By HONDIUS, Jodocus (I) and PURCHAS, Samuel , 1626
- Author: HONDIUS, Jodocus (I) and PURCHAS, Samuel
- Publication place: [London
- Publisher: William Stansby for Henrie Featherstone
- Publication date: 1624]
- Physical description: Engraved vignette map, set within English text.
- Dimensions: 316 by 198mm. (12.5 by 7.75 inches).
- Inventory reference: 15919
The second state of the plate, published here for the first time on page 413 in the first edition of ‘Hakluytus Posthumus or Purchas His Pilgrimes’, 1624. The map was previously published in the pocket-sized version of the Mercator-Hondius atlas from 1606 to 1621, after which the engraved plates were ‘refreshed’. “Sometime after the edition of 1621 the plates were sold and taken to England where they were first used in the 1624 edition of ‘Hakluytus Posthumus or Purchas his Pilgrimes’. As the plates were somewhat worn, they were ‘refreshed’ by re-engraving the lettering and the hachuring of the seas.
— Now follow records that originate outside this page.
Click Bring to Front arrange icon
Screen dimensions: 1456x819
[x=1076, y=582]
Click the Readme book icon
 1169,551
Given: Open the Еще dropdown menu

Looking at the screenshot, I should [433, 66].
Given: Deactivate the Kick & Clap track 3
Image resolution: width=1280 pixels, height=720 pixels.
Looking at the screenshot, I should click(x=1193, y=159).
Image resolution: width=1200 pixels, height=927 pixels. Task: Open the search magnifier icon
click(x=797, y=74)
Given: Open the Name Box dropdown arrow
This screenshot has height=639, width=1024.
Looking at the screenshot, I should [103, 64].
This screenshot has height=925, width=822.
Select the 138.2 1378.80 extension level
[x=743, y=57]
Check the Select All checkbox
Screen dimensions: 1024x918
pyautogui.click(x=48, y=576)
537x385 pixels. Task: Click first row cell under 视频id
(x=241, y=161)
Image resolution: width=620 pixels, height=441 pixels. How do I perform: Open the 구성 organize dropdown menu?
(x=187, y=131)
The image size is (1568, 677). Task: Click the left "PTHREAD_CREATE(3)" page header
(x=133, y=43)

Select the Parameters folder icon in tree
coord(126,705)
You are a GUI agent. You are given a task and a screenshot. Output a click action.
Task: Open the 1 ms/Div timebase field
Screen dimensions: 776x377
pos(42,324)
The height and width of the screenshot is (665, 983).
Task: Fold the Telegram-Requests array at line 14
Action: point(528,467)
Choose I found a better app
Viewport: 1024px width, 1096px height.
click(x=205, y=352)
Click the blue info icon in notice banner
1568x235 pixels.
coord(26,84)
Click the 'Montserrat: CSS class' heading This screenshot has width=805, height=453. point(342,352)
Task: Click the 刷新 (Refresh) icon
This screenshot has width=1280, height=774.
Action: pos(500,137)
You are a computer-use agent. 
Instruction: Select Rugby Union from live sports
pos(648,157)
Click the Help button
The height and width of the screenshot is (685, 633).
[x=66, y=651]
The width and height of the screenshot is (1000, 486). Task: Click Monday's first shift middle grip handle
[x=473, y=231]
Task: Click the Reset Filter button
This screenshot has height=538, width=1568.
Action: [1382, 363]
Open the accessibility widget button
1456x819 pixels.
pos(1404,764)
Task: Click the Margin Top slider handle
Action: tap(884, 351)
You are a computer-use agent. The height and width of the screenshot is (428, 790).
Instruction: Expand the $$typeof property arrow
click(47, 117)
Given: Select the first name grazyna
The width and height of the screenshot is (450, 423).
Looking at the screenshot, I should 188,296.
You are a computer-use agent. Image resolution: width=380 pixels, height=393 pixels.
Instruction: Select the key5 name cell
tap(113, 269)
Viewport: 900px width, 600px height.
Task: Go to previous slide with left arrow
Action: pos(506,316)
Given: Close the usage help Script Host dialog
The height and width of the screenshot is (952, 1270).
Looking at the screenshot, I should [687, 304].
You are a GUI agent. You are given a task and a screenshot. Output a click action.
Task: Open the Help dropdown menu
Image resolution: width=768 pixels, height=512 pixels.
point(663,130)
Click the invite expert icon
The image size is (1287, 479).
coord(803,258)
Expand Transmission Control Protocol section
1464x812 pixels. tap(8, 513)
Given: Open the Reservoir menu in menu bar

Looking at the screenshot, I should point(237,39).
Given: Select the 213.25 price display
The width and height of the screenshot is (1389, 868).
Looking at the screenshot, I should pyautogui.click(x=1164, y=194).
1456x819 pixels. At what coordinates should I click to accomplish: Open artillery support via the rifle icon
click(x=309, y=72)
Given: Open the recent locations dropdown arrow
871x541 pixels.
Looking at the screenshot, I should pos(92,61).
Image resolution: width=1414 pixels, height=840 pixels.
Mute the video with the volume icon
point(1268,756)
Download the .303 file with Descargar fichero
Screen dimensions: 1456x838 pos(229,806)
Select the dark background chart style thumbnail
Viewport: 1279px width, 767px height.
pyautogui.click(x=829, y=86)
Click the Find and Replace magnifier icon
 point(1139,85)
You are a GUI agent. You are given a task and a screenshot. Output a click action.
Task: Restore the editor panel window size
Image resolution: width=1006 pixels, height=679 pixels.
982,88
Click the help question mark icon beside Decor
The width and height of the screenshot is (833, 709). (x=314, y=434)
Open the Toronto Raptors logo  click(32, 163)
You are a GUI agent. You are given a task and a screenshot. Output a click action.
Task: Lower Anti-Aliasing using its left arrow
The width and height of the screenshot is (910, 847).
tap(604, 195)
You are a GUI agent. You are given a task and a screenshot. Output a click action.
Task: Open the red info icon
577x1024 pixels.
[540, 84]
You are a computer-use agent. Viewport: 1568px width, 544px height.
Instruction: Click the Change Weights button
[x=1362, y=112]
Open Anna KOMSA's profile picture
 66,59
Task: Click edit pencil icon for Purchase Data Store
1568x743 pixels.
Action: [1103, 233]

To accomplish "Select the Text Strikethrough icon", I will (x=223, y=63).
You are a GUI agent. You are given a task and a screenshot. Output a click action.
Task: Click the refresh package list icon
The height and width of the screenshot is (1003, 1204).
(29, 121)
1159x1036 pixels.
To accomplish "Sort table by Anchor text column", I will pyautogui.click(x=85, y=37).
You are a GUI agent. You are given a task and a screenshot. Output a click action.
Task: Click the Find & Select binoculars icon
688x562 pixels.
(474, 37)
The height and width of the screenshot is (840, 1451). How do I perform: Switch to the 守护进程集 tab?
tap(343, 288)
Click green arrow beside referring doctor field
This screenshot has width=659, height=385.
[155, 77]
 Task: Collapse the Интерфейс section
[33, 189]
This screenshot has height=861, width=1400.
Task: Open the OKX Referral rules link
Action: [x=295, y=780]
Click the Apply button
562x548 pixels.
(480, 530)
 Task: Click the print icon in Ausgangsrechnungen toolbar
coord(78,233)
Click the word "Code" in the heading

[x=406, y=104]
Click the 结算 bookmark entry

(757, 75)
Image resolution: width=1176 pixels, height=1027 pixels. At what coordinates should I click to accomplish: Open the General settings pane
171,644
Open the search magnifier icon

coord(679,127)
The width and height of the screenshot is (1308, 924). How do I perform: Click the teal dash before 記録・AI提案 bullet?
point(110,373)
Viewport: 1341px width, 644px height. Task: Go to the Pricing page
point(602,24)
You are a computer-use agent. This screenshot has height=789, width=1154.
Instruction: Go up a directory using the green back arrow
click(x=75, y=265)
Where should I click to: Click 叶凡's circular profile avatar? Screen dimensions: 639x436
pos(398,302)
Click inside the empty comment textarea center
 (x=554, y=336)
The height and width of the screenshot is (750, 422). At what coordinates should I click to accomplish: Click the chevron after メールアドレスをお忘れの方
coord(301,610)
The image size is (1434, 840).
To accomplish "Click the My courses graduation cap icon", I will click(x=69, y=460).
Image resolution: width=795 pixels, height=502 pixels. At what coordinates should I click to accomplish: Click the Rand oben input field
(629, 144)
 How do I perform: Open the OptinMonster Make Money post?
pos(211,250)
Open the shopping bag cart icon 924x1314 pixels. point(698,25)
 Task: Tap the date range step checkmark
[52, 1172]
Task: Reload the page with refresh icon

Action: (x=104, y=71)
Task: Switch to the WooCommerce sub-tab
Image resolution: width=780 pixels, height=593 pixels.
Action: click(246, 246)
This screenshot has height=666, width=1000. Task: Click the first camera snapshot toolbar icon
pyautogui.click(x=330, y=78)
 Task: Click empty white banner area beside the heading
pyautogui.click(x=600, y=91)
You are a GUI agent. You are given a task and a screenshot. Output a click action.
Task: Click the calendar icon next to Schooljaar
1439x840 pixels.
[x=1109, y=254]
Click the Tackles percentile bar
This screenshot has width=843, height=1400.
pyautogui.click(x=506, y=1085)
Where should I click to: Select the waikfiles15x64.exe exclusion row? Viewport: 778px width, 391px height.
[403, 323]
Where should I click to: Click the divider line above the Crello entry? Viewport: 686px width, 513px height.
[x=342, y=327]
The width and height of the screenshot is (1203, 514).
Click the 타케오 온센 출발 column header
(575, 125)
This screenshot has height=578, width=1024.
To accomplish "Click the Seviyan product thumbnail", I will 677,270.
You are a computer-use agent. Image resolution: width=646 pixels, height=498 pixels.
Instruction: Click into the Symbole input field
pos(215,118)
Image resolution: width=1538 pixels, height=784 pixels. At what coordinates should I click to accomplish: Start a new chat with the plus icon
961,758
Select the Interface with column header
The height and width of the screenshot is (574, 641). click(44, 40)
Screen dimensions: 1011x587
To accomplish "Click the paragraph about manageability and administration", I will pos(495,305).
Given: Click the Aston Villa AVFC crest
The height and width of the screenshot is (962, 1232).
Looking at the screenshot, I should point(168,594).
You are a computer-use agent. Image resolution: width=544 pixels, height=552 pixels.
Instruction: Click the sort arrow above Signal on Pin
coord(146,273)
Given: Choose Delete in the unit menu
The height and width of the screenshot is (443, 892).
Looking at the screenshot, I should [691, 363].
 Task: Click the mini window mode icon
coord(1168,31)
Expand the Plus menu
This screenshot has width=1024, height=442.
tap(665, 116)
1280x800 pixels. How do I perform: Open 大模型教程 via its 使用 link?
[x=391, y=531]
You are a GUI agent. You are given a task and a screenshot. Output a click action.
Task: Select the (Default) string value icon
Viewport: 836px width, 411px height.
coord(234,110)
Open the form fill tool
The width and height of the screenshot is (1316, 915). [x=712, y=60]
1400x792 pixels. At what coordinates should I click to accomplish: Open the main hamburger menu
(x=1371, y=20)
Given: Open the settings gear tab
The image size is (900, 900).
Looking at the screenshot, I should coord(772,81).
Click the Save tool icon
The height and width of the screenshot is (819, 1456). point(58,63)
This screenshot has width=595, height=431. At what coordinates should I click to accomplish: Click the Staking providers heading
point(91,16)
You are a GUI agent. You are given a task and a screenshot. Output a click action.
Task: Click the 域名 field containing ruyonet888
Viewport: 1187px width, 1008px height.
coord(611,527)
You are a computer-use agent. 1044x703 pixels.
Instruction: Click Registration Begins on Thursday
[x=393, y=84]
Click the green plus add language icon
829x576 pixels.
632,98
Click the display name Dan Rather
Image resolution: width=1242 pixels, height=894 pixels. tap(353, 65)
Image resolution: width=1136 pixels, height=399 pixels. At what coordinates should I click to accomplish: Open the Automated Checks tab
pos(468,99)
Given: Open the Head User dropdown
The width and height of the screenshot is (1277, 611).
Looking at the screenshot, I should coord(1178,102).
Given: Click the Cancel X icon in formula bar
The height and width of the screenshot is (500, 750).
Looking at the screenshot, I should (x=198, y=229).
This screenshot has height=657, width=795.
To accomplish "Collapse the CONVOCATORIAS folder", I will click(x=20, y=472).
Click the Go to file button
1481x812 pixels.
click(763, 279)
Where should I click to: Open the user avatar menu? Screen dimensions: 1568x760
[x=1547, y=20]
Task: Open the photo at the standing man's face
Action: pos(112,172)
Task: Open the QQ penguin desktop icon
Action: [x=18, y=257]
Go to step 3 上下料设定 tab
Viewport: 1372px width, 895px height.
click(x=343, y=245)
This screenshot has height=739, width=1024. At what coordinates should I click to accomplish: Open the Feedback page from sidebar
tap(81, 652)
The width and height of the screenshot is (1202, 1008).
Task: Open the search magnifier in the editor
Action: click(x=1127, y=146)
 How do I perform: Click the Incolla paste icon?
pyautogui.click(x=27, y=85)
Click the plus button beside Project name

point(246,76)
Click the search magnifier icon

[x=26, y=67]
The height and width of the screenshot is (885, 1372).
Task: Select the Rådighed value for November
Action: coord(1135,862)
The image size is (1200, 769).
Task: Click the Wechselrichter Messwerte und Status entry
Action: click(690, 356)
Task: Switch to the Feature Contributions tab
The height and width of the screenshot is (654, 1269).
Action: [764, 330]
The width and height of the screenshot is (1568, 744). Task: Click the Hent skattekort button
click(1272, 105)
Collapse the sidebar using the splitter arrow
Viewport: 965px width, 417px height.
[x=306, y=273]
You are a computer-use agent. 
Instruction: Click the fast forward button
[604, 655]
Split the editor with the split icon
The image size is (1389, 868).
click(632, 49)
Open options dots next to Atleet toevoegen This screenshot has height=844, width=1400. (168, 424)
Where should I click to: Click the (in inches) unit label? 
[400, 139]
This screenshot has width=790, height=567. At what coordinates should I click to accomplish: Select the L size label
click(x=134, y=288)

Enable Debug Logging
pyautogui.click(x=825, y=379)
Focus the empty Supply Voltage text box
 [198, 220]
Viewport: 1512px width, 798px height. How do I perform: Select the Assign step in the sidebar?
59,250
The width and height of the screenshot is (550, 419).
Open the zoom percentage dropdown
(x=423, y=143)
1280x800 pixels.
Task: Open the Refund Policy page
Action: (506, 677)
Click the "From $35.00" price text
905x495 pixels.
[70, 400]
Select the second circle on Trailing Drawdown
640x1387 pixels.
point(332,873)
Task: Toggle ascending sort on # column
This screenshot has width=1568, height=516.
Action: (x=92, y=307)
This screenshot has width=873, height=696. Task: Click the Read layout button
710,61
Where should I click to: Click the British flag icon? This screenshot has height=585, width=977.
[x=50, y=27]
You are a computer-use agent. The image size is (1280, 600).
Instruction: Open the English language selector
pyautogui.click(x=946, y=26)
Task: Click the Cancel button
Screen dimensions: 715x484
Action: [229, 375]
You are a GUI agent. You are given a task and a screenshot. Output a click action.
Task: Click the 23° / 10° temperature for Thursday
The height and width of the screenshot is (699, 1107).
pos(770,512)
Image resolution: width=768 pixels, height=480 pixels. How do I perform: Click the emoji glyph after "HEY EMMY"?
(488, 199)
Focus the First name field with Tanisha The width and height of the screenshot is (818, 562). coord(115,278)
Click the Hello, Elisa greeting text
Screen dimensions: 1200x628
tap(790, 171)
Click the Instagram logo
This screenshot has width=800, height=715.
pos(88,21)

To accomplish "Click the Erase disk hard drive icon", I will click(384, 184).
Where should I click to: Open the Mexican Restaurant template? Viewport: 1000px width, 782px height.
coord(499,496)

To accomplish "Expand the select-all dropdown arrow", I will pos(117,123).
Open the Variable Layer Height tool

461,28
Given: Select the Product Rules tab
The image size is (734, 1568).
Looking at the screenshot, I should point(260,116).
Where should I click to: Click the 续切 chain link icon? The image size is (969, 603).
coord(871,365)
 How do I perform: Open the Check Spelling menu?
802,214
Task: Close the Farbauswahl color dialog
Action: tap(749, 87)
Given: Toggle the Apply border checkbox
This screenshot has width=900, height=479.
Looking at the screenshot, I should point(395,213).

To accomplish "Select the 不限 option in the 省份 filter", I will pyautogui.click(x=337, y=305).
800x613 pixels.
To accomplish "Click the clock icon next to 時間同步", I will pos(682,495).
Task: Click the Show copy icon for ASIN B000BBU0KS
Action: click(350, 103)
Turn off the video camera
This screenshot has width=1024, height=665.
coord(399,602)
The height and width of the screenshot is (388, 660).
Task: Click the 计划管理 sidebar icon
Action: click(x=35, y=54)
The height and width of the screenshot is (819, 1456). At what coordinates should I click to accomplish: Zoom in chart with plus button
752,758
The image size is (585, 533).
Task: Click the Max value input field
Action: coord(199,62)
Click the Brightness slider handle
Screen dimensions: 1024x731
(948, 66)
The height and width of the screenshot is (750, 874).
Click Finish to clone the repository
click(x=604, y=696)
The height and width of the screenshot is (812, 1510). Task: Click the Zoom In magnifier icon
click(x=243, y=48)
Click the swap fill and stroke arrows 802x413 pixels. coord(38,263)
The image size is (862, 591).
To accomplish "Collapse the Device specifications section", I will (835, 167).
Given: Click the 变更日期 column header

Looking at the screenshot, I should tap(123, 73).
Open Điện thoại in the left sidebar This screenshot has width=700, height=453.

This led, at least in the specific example of the map of Japan, to changes in the lettering of some place-names as the engraver probably did not have an example of an early print as a guide…[for example] the place-name ‘Xima’ (Shima) has been rendered ‘Nuua’ in the re-engraved plate, and the island of ‘Avagi’ (Awaji) has become ‘Ivagi'” (Hubbard).
Samuel Purchas’ (c1577-1626) collection of voyages “is a continuation and enlargement of Hakluyt’s ‘The Principal Navigations’. At the death of Hakluyt there was left a large collection of voyages in manuscript which came into the hands of Purchas, who added to them many more voyages and travels … This fine collection includes the accounts of Cortes and Pizarro, Drake, Cavendish, John and Richard Hawkins, Quiros, Magellan, van Noort, Spillbergen, and Barents, as well as the categories of Portuguese voyages to the East Indies, Jesuit voyages to China and Japan, East India Company voyages, and the expeditions of the Muscovy Company” (Hill).
Purchas’ magnum opus was the culmination of almost twenty years’ collecting oral and written accounts of travels in Europe, Asia, Africa, and the Americas, and so it is not surprising that at the time of its publication it was the largest book ever seen through the English press; the bulkiest anti-Catholic tract of the age; and the last great English work of geographical editing for almost a century.